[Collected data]
########################################
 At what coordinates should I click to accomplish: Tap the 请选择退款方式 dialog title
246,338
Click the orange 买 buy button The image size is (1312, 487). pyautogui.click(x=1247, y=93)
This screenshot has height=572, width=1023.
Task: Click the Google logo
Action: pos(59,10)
########################################
▸ **Work task**
Copy out all the entries exactly once more.

▸ **Answer box**
 At what coordinates should I click to accomplish: Tap the 请选择退款方式 dialog title
246,338
Click the orange 买 buy button The image size is (1312, 487). pyautogui.click(x=1247, y=93)
This screenshot has height=572, width=1023.
Task: Click the Google logo
Action: pos(59,10)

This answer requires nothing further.